Mini-sub deployed to detect oil before it reaches Florida's coast

It looks like a small bright yellow torpedo with a black nose.

Nicknamed "Waldo," it is an unmanned oil hunter and it is now on the job in the Gulf of Mexico.

Mote Laboratories, a company in Sarasota, has already launched two of the underwater gliders. Waldo is the third and a fourth is on the way.

Waldo will make its way along a programmed course 200 feet below the Gulf surface. Waldo's sensors are fine tuned for one thing: to detect the presence of BP Deep Horizon oil.

Hopefully, this Waldo won't get lost along the way. Last year, one of the devices went AWOL for more than a week in the gulf.

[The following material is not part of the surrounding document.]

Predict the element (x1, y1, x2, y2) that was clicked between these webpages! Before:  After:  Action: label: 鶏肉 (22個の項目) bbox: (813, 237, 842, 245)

Dr. Dave Vaughn says the $140,000 scientific instrument gathers readings and surfaces every four hours and uploads information to a satellite. If oil is detected, scientist monitoring the readings will contact responding government organizations to take samples to see if indeed the oil is from the oil spill.

A crew from Mote Labs took the oil hunter to a launch location 15 miles northwest of Key West. The batteries can last up to a month and as Dr. Alan Hails, the mission cost is cheap, about $4,000 and Waldo runs 24/7 without interruption.

The unmanned robot will patrol in the area where the loop current runs. Scientists have predicted the current could pull oil down along the Keys and into the Atlantic, pushing vestiges of the spill along the east coast of Florida.

Mote Labs has an environmental response team that would swing into action if the oil is spotted.